# AANGELEVERDE TEKST:
Personeelstekort
We spreken over klimaatverandering, over stijgende zeespiegels en opstuwend grondwater, die ons het water tot aan de lippen doen stijgen. En we trekken onze portemonnee, althans dat doet de regering namens ons. Alarmfase één is immers aangebroken.
Ik wil aan de urgentie van deze milieuproblemen helemaal niks afdoen. Ik heb jarenlang een partij vertegenwoordigd die als eerste (en vaak als enige) aandacht heeft gevraagd voor het milieu dus in dat opzicht kan ik alleen maar blij zijn.
Maar dat neemt niet weg dat ik elke dag weer verbaasd ben dat de ene ramp (die van het milieu) ineens tot grote inzichten en stevige maatregel leidt, terwijl een andere ramp waarvan de consequenties misschien nog wel eerder in onze levens zullen doordringen onbesproken blijft. Geen deltaplan, geen honderden miljoenen Haags geld, je hoort er niemand over.
Ik heb het over de handen aan het bed, de dienders op straat, de onderwijzers op school, de thuiszorgers, de maatschappelijk werkenden, de verpleegsters, de straatwerkers, de jongerenwerkers, de woonbegeleiders, de opvangmedewerkers. Ik heb het over alle contactwerkers en frontwerkers in de publieke sector. Ik heb het over vacatures waarop vrijwel niemand meer reageert. Ik heb het over een personeelstekort dat onze samenleving op zijn grondvesten zal doen trillen.
Niemand praat erover, althans in Den Haag.
We hebben eerder al iets van dit probleem kunnen proeven, maar er kennelijk toen niets van geleerd. Vanaf halverwege de jaren negentig boomde de Nederlandse economie met groeicijfers die de hoogste waren sinds de jaren zestig. Het gevolg was dat de banenmachine in dit land op volle toeren begon te draaien en de werkeloosheidscijfers naar een laagterecord daalden. Iedereen was nodig, iedereen kon een baantje vinden. De krapte ontstond als eerste in die sectoren die een lage professionele status hebben, waar weinig verdiend wordt en hard gewerkt moet worden. Inderdaad: de verpleegsters, de thuiszorgsters. Maar ook in het welzijnswerk waren de vacatures nauwelijks meer te vervullen. Je kon zelfs spreken van een leegloop: als mensen in deze regionen van de arbeidsmarkt even de kans kregen om elders aan de slag te gaan dan deden ze dat. Liever snel verdienen in het bedrijfsleven, dan tegen lage beloning hard bikkelen aan het bed of op straat. Dat duurde tot 2000, waarna de economie instortte, alle lucht uit de bedrijven geperst werd en mensen weer het handwerk van de verzorgingsstaat op zich moesten nemen. Simpelweg, omdat er weinig anders was.

# GEGEVEN MATERIAAL:

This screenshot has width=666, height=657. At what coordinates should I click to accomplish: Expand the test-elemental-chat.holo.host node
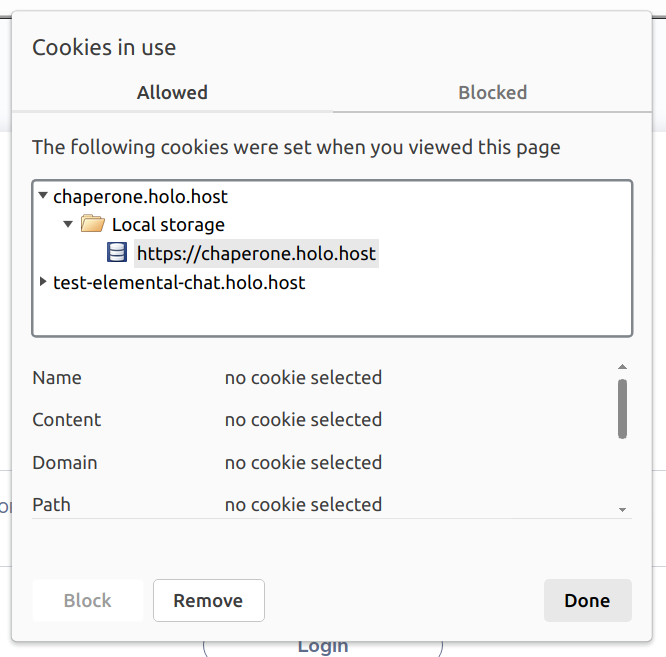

# REEKS OPDRACHTEN:
[1] Schrijf uit de tekst over het personeelstekort letterlijk het deel over dat opent met de woorden "Maar dat neemt" en sluit met "zal doen trillen.".
[2] Zet de tekst over het personeelstekort in de publieke sector voort vanaf het punt waar hij ophoudt.
Het materiaal speelt hierbij geen enkele rol.

# EINDRESULTATEN:
[1]
Maar dat neemt niet weg dat ik elke dag weer verbaasd ben dat de ene ramp (die van het milieu) ineens tot grote inzichten en stevige maatregel leidt, terwijl een andere ramp waarvan de consequenties misschien nog wel eerder in onze levens zullen doordringen onbesproken blijft. Geen deltaplan, geen honderden miljoenen Haags geld, je hoort er niemand over.
Ik heb het over de handen aan het bed, de dienders op straat, de onderwijzers op school, de thuiszorgers, de maatschappelijk werkenden, de verpleegsters, de straatwerkers, de jongerenwerkers, de woonbegeleiders, de opvangmedewerkers. Ik heb het over alle contactwerkers en frontwerkers in de publieke sector. Ik heb het over vacatures waarop vrijwel niemand meer reageert. Ik heb het over een personeelstekort dat onze samenleving op zijn grondvesten zal doen trillen.

[2]
Het had een les moeten zijn.
Het werd het niet. In plaats van het verhogen van de professionele status van het frontwerk, van het handwerk, gingen we deze werkers in het kader van efficiencyverbetering ringeloren, disciplineren, protocoliseren. In plaats van het investeren in mensenwerk maakten we van dit werk managementtools. In plaats van het versneld opwaarderen van de beloning, maakten we meer deeltijdwerk mogelijk, in de hoop de vrouwelijke reserve op de arbeidsmarkt te kunnen benutten. In plaats van bestaanszekerheid introduceerden we prijsconcurrentie, wat een neerwaartse druk op de beloning van de handwerkers inhoudt.
We deden alles wat fout was.
En nu trekt de economie weer aan. Met dezelfde effecten als in de jaren negentig: als het even kan zoeken mensen elders emplooi. Vacatures in zorg en welzijn zijn steeds moeilijker te vervullen. We gaan niet alleen op herhaling, we komen steeds ernstiger in de problemen. Want de ontwikkeling van de bevolking (vergrijzing en ontgroening) maakt dat deze leegloop van arbeidssectoren met de laagste professionele status bij elke fase van economische hoogconjunctuur een steeds structurele karakter krijgt. De hoop dat het wel weer aantrekt als de overspannen economie een tandje lager gaat draaien zal steeds ijdeler worden. Terwijl door vergrijzing en multiculturalisering de behoefte aan het handwerk van de verzorgingsstaat toeneemt, zullen er steeds minder mensen geroepen zijn om het werk te doen.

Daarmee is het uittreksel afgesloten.